Che tutto cambi perché nulla cambi. Diciamoci la verità, dalle parole del ds della Fiorentina, Daniele Pradè, domenica sera ci saremmo aspettati quantomeno qualcosa. Almeno sapere, capire, come è andato il confronto con allenatore, squadra, proprietà. Un dirigente che apertamente dice (ed è sempre l'unico a metterci la faccia, almeno questo va riconosciuto), che andrebbe cacciato o dovrebbe dare le dimissioni, è una roba abbastanza particolare. Soprattutto perché detta non da un neofita, ma da uno che è da più di trent'anni nel calcio. 

Silenzio

Invece silenzio. Da parte di un proprietario in America e con problemi di salute che lo stanno tenendo distante da Firenze. Pioli dice che la colpa è solo sua e della squadra, Pradè dice che è colpa sua per le decine di milioni evidentemente spesi male, Ferrari che fa ancora prima, non parla, forse perché, in quel ruolo, occorrerebbe spessore calcistico diverso. A proposito, solitamente quando le cose non vanno bene (come nel dopopartita del Milan) dovrebbe essere il direttore generale a prendere la parola, ovvero l'uomo, sulla carta, in stretto contatto con la proprietà e che dovrebbe giudicare il lavoro del ds e dell'allenatore. A Firenze invece accade esattamente il contrario. 

Problemi di comunicazione

Ma d'altronde dei problemi di comunicazione, dei pochi uomini di calcio in società, parliamo e scriviamo da tempo, anzi da anni. E se si è deciso di non intervenire mai, anzi di inserire nell'organigramma figure 'giovani' e inesperte, mandando via figure esperte e di spessore e prima o poi il conto arriva. E magari arriva tutto insieme, salatissimo, come sta accadendo adesso.

Ma come al solito, adesso, la cosa più facile è prendersela con allenatore e direttore sportivo, o con i calciatori, quando sappiamo bene che è il proprietario di una società che decide i propri uomini, che indica la strada, che mette l'ultima parola. E se ti va bene un anno (per puro caso), non è detto che ti vada bene l'anno dopo, anche se spendi di più. Palladino, autore di un sesto posto, di un filotto di vittorie incredibili, in un'annata difficile da gestire (vedesi il caso Bove), è riuscito a far fare una stagione straordinaria a Kean, a prendere decisioni importanti come l'esclusione di Biraghi, e a tenere ben saldo un gruppo che non giocava certamente bene ma che si muoveva da squadra.
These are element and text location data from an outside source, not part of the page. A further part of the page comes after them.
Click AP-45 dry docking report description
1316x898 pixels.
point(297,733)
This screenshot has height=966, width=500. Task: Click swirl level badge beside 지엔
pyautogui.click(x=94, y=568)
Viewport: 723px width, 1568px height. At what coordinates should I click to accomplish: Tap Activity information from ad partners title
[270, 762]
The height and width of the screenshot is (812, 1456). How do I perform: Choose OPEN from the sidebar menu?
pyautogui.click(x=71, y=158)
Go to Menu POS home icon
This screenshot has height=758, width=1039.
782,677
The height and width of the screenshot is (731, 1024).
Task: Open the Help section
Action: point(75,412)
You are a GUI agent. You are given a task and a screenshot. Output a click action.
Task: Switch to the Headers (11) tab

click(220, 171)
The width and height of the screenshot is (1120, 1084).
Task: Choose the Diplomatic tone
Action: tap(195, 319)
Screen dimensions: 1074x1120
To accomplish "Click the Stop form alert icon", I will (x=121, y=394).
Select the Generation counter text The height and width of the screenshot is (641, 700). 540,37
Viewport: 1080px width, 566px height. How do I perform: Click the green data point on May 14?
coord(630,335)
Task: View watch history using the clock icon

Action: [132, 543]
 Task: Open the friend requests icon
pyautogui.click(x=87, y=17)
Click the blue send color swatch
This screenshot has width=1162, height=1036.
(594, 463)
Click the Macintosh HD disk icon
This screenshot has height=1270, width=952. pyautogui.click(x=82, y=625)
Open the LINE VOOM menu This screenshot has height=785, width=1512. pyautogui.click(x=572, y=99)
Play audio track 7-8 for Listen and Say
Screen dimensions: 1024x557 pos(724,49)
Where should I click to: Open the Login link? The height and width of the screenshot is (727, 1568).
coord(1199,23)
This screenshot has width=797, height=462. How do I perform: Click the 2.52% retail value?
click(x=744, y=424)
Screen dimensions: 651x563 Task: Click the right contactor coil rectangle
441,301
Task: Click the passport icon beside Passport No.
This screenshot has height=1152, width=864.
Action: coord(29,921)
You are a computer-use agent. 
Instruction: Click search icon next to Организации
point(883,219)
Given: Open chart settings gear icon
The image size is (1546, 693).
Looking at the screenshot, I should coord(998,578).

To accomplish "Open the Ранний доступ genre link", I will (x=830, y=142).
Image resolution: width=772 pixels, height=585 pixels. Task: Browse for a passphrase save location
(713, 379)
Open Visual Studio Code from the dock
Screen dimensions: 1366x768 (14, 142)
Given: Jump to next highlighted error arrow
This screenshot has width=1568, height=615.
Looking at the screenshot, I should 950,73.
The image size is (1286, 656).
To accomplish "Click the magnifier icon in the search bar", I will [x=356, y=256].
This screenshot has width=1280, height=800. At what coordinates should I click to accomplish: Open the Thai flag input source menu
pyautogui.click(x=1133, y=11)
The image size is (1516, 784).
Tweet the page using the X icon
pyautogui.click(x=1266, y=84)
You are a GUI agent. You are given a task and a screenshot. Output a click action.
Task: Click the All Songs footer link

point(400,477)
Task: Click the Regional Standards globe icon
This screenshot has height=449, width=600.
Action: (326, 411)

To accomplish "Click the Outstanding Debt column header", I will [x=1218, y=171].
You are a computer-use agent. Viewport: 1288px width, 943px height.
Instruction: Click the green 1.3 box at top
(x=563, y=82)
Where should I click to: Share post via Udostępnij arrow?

Eppure, non piaceva a gran parte della gente (ma questo ci sta, a Firenze come nel calcio in generale), ma la cosa che più fa specie è che veniva criticato e punzecchiato una domenica sì e una anche, dall'interno della società.

Oggi, invece, dopo un mercato da 92 milioni, davanti ad un allenatore che guadagna due volte quello che prendeva Palladino, con un ultimo posto in classifica e un gioco ancora peggiore di quello dell'allenatore napoletano, Pioli viene difeso a spada tratta. Permetteteci, davvero, di non capire. Oppure di capire troppo bene che cosa non va in questa Fiorentina.